Un leadership à l’épreuve des réalités politiques
La situation actuelle de l’Union Nationale pour la Démocratie et le Progrès (UNDP) place son président, Bello Bouba Maïgari, face à une impérieuse nécessité de renouvellement stratégique. Confronté à une double contestation, au sein de sa base populaire comme parmi les cadres du parti, son approche traditionnelle du leadership semble avoir atteint ses limites. Ce contexte exige une réévaluation profonde du rôle de la figure présidentielle au sein de la formation politique.
De l’omnipotence à l’autorité morale
Les observateurs de la scène politique camerounaise estiment que la pérennité de l’UNDP passe par une transition de son modèle de gouvernance. Plutôt que d’incarner la gestion quotidienne, parfois perçue comme rigide, la fonction présidentielle pourrait évoluer vers une posture d’autorité morale et de garant de l’unité partisane. Cette transformation impliquerait un retrait progressif des opérations courantes au profit d’un secrétariat exécutif rajeuni, composé de cadres respectés.
L’idée centrale est de substituer un mode de commandement direct par un mécanisme d’arbitrage discret. Dans ce schéma, le président agirait moins comme un décideur imposant ses vues que comme un ultime recours en cas de crise interne majeure, privilégiant l’écoute et la médiation plutôt que l’exclusion.
Apaiser les tensions par l’inclusion et la méritocratie
Le mécontentement latent d’une partie des cadres trouve souvent sa source dans un sentiment d’étouffement et d’exclusion des processus décisionnels. Pour restaurer la confiance et dynamiser le parti, une ouverture des instances dirigeantes s’impose.

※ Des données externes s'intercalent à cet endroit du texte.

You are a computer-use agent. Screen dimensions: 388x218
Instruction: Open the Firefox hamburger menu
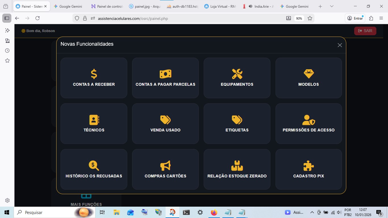381,18
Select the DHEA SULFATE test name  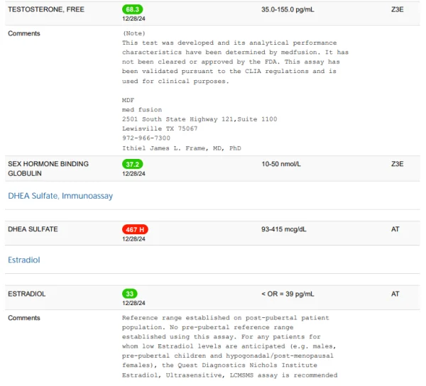click(x=33, y=229)
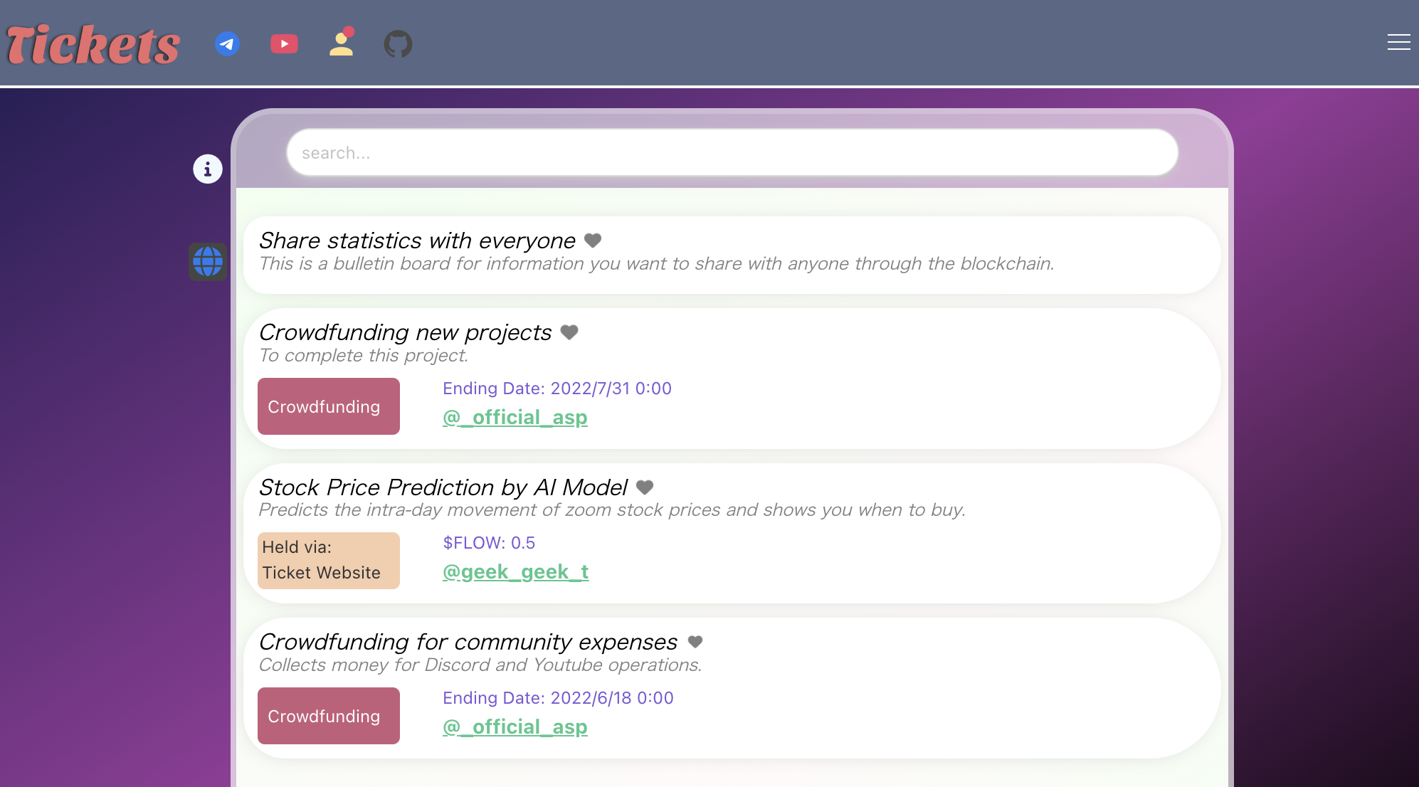Screen dimensions: 1419x787
Task: Select the globe network icon
Action: (x=207, y=262)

La création d’un directoire collégial, où les cadres influents disposeraient d’un réel pouvoir de vote sur l’orientation stratégique, constitue une piste sérieuse.
Parallèlement, une revalorisation de la méritocratie interne est jugée cruciale. Il s’agirait d’accorder une plus grande autonomie de parole et d’action aux cadres de terrain qui conservent une assise populaire dans leurs régions respectives, reconnaissant ainsi leur travail et leur légitimité.
Une diplomatie discrète et une transmission du flambeau
Conscient que son image publique pourrait être usée, le président pourrait recentrer son efficacité sur des arènes moins médiatiques. Son expérience et son réseau pourraient être mobilisés dans une diplomatie de l’ombre, servant à négocier des alliances stratégiques ou à apaiser des tensions sociales en coulisses, sans recherche de crédit immédiat.
Enfin, pour valoriser la nouvelle garde et préparer l’avenir, une présence publique repensée est suggérée. En apparaissant aux côtés d’autres figures montantes du parti, le leader historique pourrait endosser le rôle d’un parrain bienveillant qui transmet le flambeau, marquant ainsi visuellement une transition générationnelle et renouvelant le récit autour de l’UNDP.